WAT JE DOET »
Schrijf de tekst over tuchtklachten tegen advocaten verder, te beginnen na de laatste zin.

STUDIETEKST »

    Klaagster verwijt verweerder dat hij de behandeling van haar zaak niet heeft overgenomen toen de advocaat die haar zaak tot dan toe behandelde het kantoor verliet. De klacht mist feitelijke grondslag omdat klaagster verweerder niet heeft verzocht de behandeling van haar zaak over te nemen.  Aan het feit dat klaagster door een advocaat van het kantoor is bijgestaan kan zij, na het vertrek van haar advocaat, niet het recht ontlenen op rechtsbijstand door verweerder.

  • ECLI:NL:TADRARN:2010:YA1380 Raad van Discipline Arnhem 10-75

    Klager verwijt verweerster dat zij hem onvoldoende deskundig heeft bijgestaan, dat zij zich onvoldoende voor hem heeft ingespannen en dat zij de mondelinge behandeling van zijn zaak niet met hem heeft voorbereid. Eerste verwijt is niet komen vast te staan. Wel is komen vast te staan dat verweerster aan klager heeft toegezegd dat zij hem zou adviseren over de aansprakelijkheid van de vorige advocaat van klager. Omdat het een lastige zaak betrof, verweersters gebrek aan ervaring haar parten speelde en niet is komen vast te staan dat klager nadeel heeft ondervonden van het talmende optreden van verweerster, wordt dit onderdeel van de klacht gegrond bevonden zonder oplegging van een maatregel. Laatste klachtonderdeel is ongegrond omdat klager het aan zichzelf heeft te wijten dat verweerster de mondelinge behandeling niet met hem heeft kunnen voorbereiden.

  • ECLI:NL:TADRARN:2010:YA1381 Raad van Discipline Arnhem 10-76

    Verwijt dat advocaat geen persoonlijk contact wilde is feitelijk onjuist. Dat geldt ook voor verwijt dat advocaat geen uitvoering heeft gegeven aan opdracht en zich onvoldoende heeft ingespannen. Klacht kennelijk ongegrond.

  • ECLI:NL:TADRARN:2010:YA1382 Raad van Discipline Arnhem 10-77

    Verwijt dat advocaat zoch onvoldoende heeft ingespannen gaat niet op. Ingevolge de Advocatenwet en de gedragregels voor advocaten draagt de advocaat de volledige verantwoordelijkheid voor de behandeling van de zaak en mag hij geen stappen ondernemen indien hij van mening is dat hij onvoldoende geïnformeerd is. Klacht dat advocaat werkrelatie heeft laten vertroebelen door problemen veroorzaakt door het opzeggen van een opdracht door een kennis van klager is niet feitelijk onderbouwd. Dat laatste geldt ook voor verwijt dat de advocaat niet het complete dossier heeft teruggegeven. Van klager mag worden verwacht dat hij aangeeft welke stukken in zijn visie ontbreken. Klacht kennelijk ongegrond.

GEGEVEN INFORMATIE »
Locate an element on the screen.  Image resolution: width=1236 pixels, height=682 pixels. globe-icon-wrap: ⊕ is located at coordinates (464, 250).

UITKOMST OEFENING »
  • ECLI:NL:TADRAMS:2011:YA1378 Raad van Discipline Amsterdam 10-433A

    Een verzoek tot wraking kan op grond van artikel 47 lid 2 Advocatenwet jo 512 t/m 518 Wetboek van Strafvordering worden gedaan, indien feiten of omstandigheden aanwezig zijn waardoor de tuchtrechterlijke onpartijdigheid schade zou kunnen lijden. Het verzoek moet krachtens artikel 513 lid 1 Wetboek van Strafvordering worden gedaan zodra genoemde feiten of omstandigheden aan verzoekster bekend zijn geworden. Het indienen van een verzoek tot wraking op 1 december 2010 terwijl voornoemde feiten en omstandigheden klager reeds ter zitting van 4 oktober 2010 bekend waren, is te laat. Klager is niet-ontvankelijk in zijn verzoek tot wraking. 

  • ECLI:NL:TADRAMS:2011:YA1379 Raad van Discipline Amsterdam 10-381A

    De enkele vraag van een lid van de raad van discipline aan klager naar de uitleg en toepassing van een vrijstellingsbepaling als opgenomen in de Wet ter voorkoming van Witwassen en Financiering van Terrorisme (WWFT) levert geen omstandigheid op waardoor de rechterlijke partijdigheid schade zou kunnen lijden. Het verzoek tot wraking wordt afgewezen.

  • ECLI:NL:TADRARN:2010:YA1377 Raad van Discipline Arnhem 10-124

    Klager klaagt er over dat verweerder hem niet op de hoogte heeft gesteld dat zijn cliënt failliet was. De raad is van oordeel dat klager ten onrechte stelt dat verweerder op de hoogte van het faillissement van zijn cliënt had moeten zijn. Daarom is de klacht ongegrond.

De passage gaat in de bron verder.